Extract to read:
------------------------------------------------------------
The Government is being urged to increase investment in long Covid research after being warned that patients are suffering under a “postcode lottery” in care.
The Royal College of Nursing (RCN) said the problem will exacerbate health inequalities.
Delegates at the RCN’s annual congress in Glasgow will hear on Tuesday that diagnosis and treatment vary hugely across the UK.
Long Covid is treated by some clinics as a physical condition but mainly as a psychological condition by others, and existing services are woefully inadequate to meet the level of demand, according to the RCN.
Latest official data estimates that two million people are experiencing self-reported long Covid.
The RCN is calling for the Government to significantly increase its investment in research and care so that patients are treated fairly across the UK to prevent damaging health inequalities being exacerbated.
The RCN said it also wants nursing expertise to be used more widely to treat the condition.
The College said that, where nursing staff are used in long Covid care, they play a pivotal role in managing patient care and treating chronic symptoms.
The RCN’s professional lead for public health, Helen Donovan, said: “As nursing staff we see first hand how life-limiting long Covid can be, especially when patients are suffering with complex chronic symptoms such as fatigue, joint pain and brain fog.
“With over two million sufferers, there aren’t enough specialist services to meet the growing demand, and the help patients get varies hugely across the country.
“What’s clear is that the understanding nursing staff have of managing long-term conditions, including pain management, is not being used effectively.
------------------------------------------------------------
Dataset extract:
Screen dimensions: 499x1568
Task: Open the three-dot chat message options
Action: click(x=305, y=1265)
------------------------------------------------------------
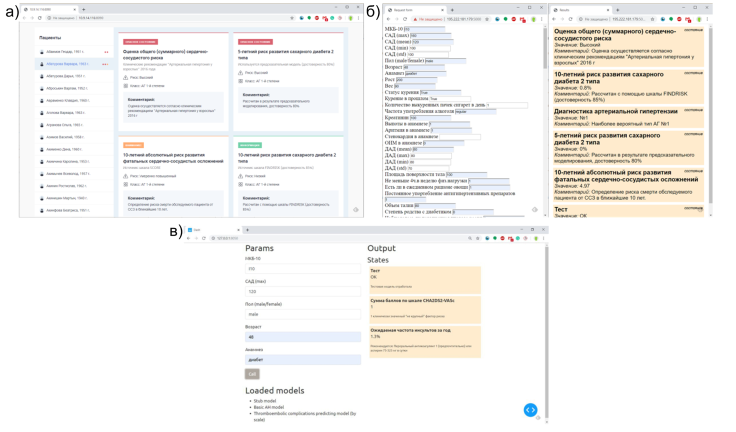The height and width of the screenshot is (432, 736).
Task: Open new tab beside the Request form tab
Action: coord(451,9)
------------------------------------------------------------
Problem set:
(1) In the long Covid article, how many people does the latest official data estimate are experiencing self-reported long Covid?
(2) Reproduce the part of the long Covid article starting at "The RCN said" and ending at "being used effectively.".

Answers to this exercise:
(1) Two million people.

(2)
The RCN said it also wants nursing expertise to be used more widely to treat the condition.
The College said that, where nursing staff are used in long Covid care, they play a pivotal role in managing patient care and treating chronic symptoms.
The RCN’s professional lead for public health, Helen Donovan, said: “As nursing staff we see first hand how life-limiting long Covid can be, especially when patients are suffering with complex chronic symptoms such as fatigue, joint pain and brain fog.
“With over two million sufferers, there aren’t enough specialist services to meet the growing demand, and the help patients get varies hugely across the country.
“What’s clear is that the understanding nursing staff have of managing long-term conditions, including pain management, is not being used effectively.